Old Hark woke late, which wasn’t like him. His bones hurt, and he felt tired. It took him much longer than usual to get his chores done, and the wind seemed to chill him to the heart. Still, he listened carefully to the birds. They said nothing special. Early in the afternoon, without coffee or even a bite to eat, he undressed and got back into bed. He had never felt quite so tired in his life. Through his half-closed eyes, he watched the birds on his windowsill hopping about, but he was too tired even to crack the window a bit so he could hear them sing. Now and then he fell asleep.
Death knocked on the door in the late afternoon.
“Come in,” Old Hark whispered.
“Hello?” Death said, opening the door. Then he saw Old Hark laid out in the bed and understood at once that the old man had no answer to the question.
“Well, well,” Death said, taking a chair next to the old man’s bed and opening his book on his lap. “Now isn’t that more like it, yes indeed. Ha, ha. You old rascal, I’ve been up half the night again on your account, you know, but it’s quite all right now, yes indeed. It’s good to see you lying there so quiet and gentle and . . .” Death glanced at the book. “. . . so peaceful.”
Old Hark paid him no attention.
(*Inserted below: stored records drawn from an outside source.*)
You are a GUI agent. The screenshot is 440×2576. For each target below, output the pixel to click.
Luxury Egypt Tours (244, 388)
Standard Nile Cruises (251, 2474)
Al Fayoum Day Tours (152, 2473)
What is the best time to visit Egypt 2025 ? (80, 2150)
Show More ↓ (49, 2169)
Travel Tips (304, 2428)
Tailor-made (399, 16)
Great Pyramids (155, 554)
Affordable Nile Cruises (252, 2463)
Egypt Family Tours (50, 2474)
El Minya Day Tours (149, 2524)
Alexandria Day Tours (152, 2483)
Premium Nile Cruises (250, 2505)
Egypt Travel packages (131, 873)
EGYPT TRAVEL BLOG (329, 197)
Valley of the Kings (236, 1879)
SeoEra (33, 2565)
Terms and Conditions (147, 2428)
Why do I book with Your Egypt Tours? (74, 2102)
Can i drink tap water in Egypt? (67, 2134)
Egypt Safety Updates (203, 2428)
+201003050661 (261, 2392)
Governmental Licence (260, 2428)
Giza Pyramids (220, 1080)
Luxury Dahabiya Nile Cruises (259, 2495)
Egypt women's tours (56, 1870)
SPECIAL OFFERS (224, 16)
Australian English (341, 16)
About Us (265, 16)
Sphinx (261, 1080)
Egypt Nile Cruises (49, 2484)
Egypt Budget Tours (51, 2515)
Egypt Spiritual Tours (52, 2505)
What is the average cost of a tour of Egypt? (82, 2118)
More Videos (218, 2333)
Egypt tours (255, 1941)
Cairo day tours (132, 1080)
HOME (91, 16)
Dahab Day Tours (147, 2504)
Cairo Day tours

He was watching the birds playing on the windowsill.
“Now,” said Death, taking out his pen. “I’ve managed to fit you in for sunset. Oh, you should appreciate that. It’s a choice spot, really. Very appropriate, very . . . fitting to the occasion, you know. Daylight ending, the sun going down, darkness coming on . . . Ah, yes, a choice spot— we usually reserve it for poets.” Death ran a finger down the page. “Here we are,” he said cheerfully. He took the cap off his pen and moved to make a check mark after Old Hark’s name. Then he paused.
“Oh, yes,” Death said. “It’s a formality, but I must ask you so as to make it all strictly legal. As I recall then, the question was this: On the day you were born, when the midwife held you up in the air, what were the first words your father said?”
But Old Hark had not even been listening. He was looking at the birds, and he said to Death, “Open the window.”
Death thrust his head forward and clutched at his pen.
“What did you say?”
“Let the birds sing.”
“NOOOOOoooooooo!” Death bellowed. He flung his arms about hysterically, splattering ink, then screamed out again and fell off his chair in a fit. He got up in a rage and pitched his book through the window.
Birds flew in, singing. Death grabbed a handful of his coatfront and threw himself out the window and went stumbling up the forest path.
Old Hark leaped out of bed and watched Death disappear into the forest. He was feeling much better. He put on a wool shirt and got some coffee to perking, then cut himself some cheese and bread. In a short time he figured out what all the commotion had been about.
Of course what it was, is this: Death had lost the wager and must leave Old Hark to live until spring, for his father’s first words on seeing his newborn son had been “Open the window! Let the birds sing!”